__REQUIRED WORK__:
Every record that follows should be output exactly as it is given.

━━━ THE INPUT ━━━

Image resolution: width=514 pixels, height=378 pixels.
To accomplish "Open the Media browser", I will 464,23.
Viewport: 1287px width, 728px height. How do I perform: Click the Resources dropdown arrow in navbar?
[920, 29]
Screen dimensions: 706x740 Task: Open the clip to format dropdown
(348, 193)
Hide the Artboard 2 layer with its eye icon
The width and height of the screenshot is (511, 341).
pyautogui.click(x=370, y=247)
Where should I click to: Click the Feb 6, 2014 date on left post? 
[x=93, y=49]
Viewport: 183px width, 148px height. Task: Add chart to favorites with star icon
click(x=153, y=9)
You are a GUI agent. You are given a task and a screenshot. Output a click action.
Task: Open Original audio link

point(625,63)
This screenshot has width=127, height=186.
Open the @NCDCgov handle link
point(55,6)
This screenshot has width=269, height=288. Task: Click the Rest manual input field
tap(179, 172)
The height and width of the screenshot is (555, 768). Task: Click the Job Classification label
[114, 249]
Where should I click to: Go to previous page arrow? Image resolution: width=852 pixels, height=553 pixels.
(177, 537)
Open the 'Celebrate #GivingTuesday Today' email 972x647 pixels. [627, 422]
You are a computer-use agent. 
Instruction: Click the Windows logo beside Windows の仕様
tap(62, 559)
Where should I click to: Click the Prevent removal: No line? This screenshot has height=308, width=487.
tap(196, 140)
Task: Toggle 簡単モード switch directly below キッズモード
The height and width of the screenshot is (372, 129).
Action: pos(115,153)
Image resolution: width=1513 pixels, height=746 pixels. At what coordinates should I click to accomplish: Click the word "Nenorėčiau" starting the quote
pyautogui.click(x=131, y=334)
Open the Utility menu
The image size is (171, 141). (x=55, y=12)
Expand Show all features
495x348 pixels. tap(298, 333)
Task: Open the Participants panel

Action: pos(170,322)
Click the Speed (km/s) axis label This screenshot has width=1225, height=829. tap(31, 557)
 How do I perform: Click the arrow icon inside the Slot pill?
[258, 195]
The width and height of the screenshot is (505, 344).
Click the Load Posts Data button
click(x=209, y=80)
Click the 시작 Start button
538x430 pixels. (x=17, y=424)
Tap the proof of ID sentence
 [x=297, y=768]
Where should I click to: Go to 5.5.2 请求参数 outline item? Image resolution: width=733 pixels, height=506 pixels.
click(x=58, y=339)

━━━

__SOLUTION FOR THIS TASK__:
Image resolution: width=514 pixels, height=378 pixels.
To accomplish "Open the Media browser", I will 464,23.
Viewport: 1287px width, 728px height. How do I perform: Click the Resources dropdown arrow in navbar?
[920, 29]
Screen dimensions: 706x740 Task: Open the clip to format dropdown
(348, 193)
Hide the Artboard 2 layer with its eye icon
The width and height of the screenshot is (511, 341).
pyautogui.click(x=370, y=247)
Where should I click to: Click the Feb 6, 2014 date on left post? 
[x=93, y=49]
Viewport: 183px width, 148px height. Task: Add chart to favorites with star icon
click(x=153, y=9)
You are a GUI agent. You are given a task and a screenshot. Output a click action.
Task: Open Original audio link

point(625,63)
This screenshot has width=127, height=186.
Open the @NCDCgov handle link
point(55,6)
This screenshot has width=269, height=288. Task: Click the Rest manual input field
tap(179, 172)
The height and width of the screenshot is (555, 768). Task: Click the Job Classification label
[114, 249]
Where should I click to: Go to previous page arrow? Image resolution: width=852 pixels, height=553 pixels.
(177, 537)
Open the 'Celebrate #GivingTuesday Today' email 972x647 pixels. [627, 422]
You are a computer-use agent. 
Instruction: Click the Windows logo beside Windows の仕様
tap(62, 559)
Where should I click to: Click the Prevent removal: No line? This screenshot has height=308, width=487.
tap(196, 140)
Task: Toggle 簡単モード switch directly below キッズモード
The height and width of the screenshot is (372, 129).
Action: pos(115,153)
Image resolution: width=1513 pixels, height=746 pixels. At what coordinates should I click to accomplish: Click the word "Nenorėčiau" starting the quote
pyautogui.click(x=131, y=334)
Open the Utility menu
The image size is (171, 141). (x=55, y=12)
Expand Show all features
495x348 pixels. tap(298, 333)
Task: Open the Participants panel

Action: pos(170,322)
Click the Speed (km/s) axis label This screenshot has width=1225, height=829. tap(31, 557)
 How do I perform: Click the arrow icon inside the Slot pill?
[258, 195]
The width and height of the screenshot is (505, 344).
Click the Load Posts Data button
click(x=209, y=80)
Click the 시작 Start button
538x430 pixels. (x=17, y=424)
Tap the proof of ID sentence
 [x=297, y=768]
Where should I click to: Go to 5.5.2 请求参数 outline item? Image resolution: width=733 pixels, height=506 pixels.
click(x=58, y=339)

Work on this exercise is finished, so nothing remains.